Hypercore Decomposition for Non-Fragile Hyperedges: Concepts, Algorithms, Observations, and Applications

Hypergraphs are a powerful abstraction for modeling high-order relations, which are ubiquitous in many fields. A hypergraph consists of nodes and hyperedges (i.e., subsets of nodes); and there have been a number of attempts to extend the notion of $k$-cores, which proved useful with numerous applications for pairwise graphs, to hypergraphs. However, the previous extensions are based on an unrealistic assumption that hyperedges are fragile, i.e., a high-order relation becomes obsolete as soon as a single member leaves it.
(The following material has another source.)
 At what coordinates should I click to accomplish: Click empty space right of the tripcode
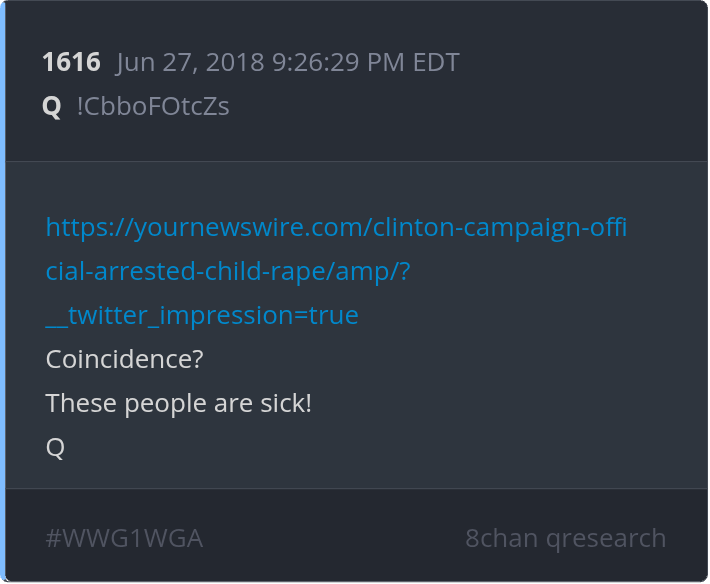[450, 106]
In this work, we propose a new substructure model, called ($k$, $t$)-hypercore, based on the assumption that high-order relations remain as long as at least $t$ fraction of the members remain. Specifically, it is defined as the maximal subhypergraph where (1) every node is contained in at least $k$ hyperedges in it and (2) at least $t$ fraction of the nodes remain in every hyperedge. We first prove that, given $t$ (or $k$), finding the ($k$, $t$)-hypercore for every possible $k$ (or $t$) can be computed in time linear w.r.t the sum of the sizes of hyperedges. Then, we demonstrate that real-world hypergraphs from the same domain share similar ($k$, $t$)-hypercore structures, which capture different perspectives depending on $t$. Lastly, we show the successful applications of our model in identifying influential nodes, dense substructures, and vulnerability in hypergraphs.